Records from a data source:
Start of Block

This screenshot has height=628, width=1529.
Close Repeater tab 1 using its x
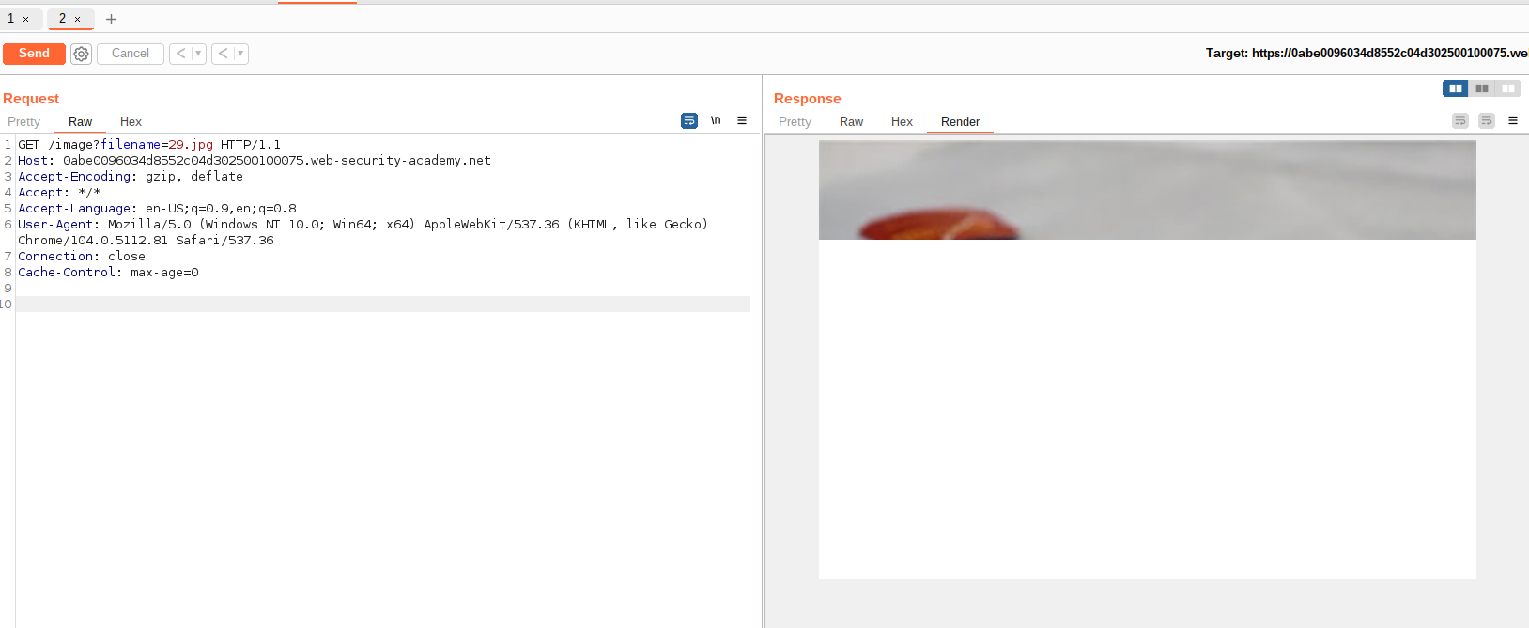(x=26, y=19)
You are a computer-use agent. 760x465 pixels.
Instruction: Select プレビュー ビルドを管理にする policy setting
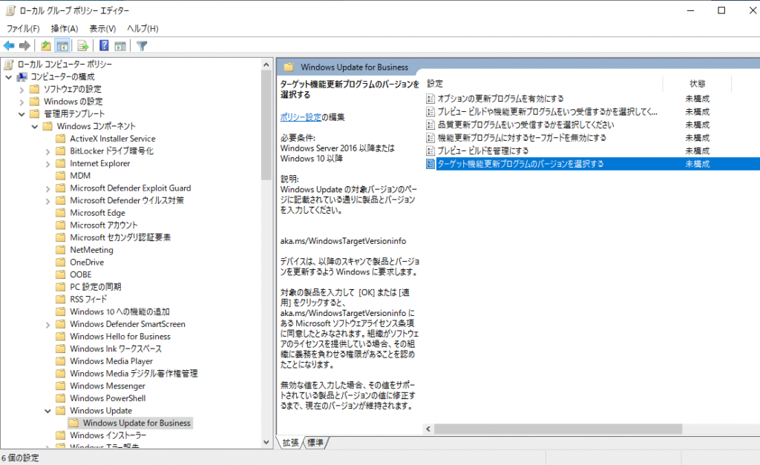482,151
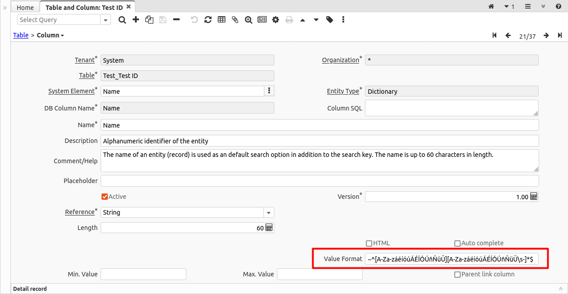Go to next record arrow
The width and height of the screenshot is (568, 294).
546,36
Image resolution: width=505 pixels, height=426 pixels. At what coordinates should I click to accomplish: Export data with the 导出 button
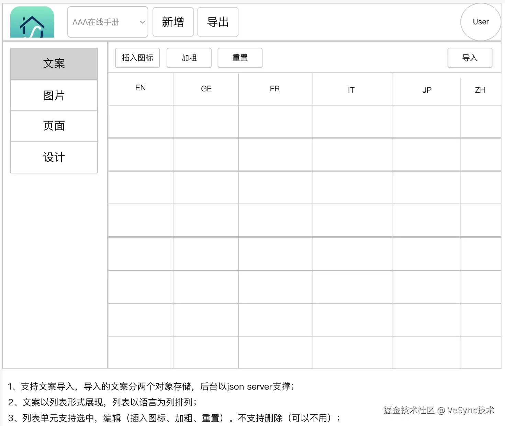coord(217,22)
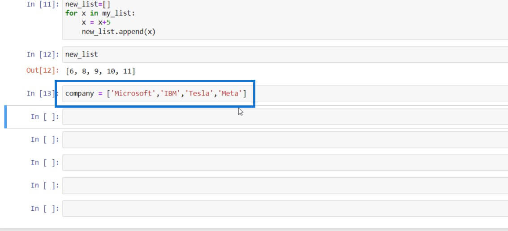508x231 pixels.
Task: Click the red Out[12] prompt label
Action: 43,71
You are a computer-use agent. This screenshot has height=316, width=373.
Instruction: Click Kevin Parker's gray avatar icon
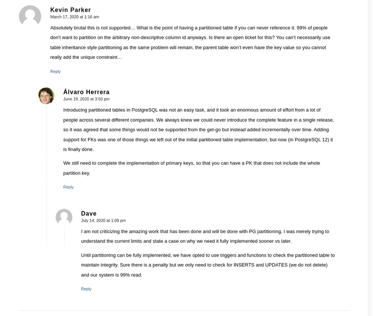click(30, 17)
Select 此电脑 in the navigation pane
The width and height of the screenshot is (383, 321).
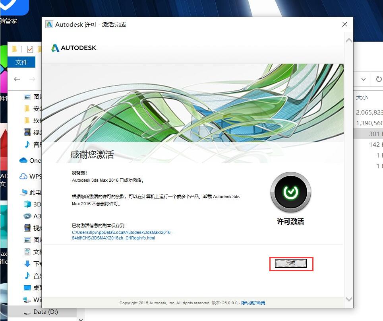tap(32, 193)
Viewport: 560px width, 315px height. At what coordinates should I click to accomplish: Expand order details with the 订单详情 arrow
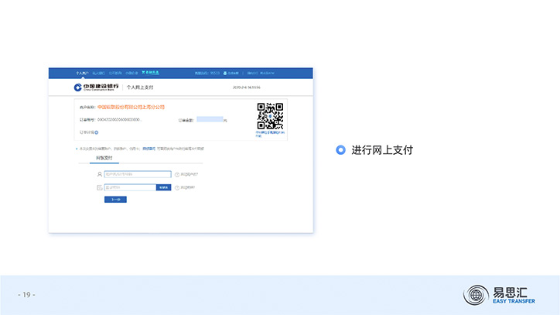click(97, 132)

End of Block

What the task requires —
Transcribe the span of lines that runs from the line with "The width and height of the screenshot is (383, 321)." to the end of the data, both ends included, exactly, with nothing else and no pictures.

Answer to this task —
The width and height of the screenshot is (383, 321).
tap(32, 193)
Viewport: 560px width, 315px height. At what coordinates should I click to accomplish: Expand order details with the 订单详情 arrow
click(97, 132)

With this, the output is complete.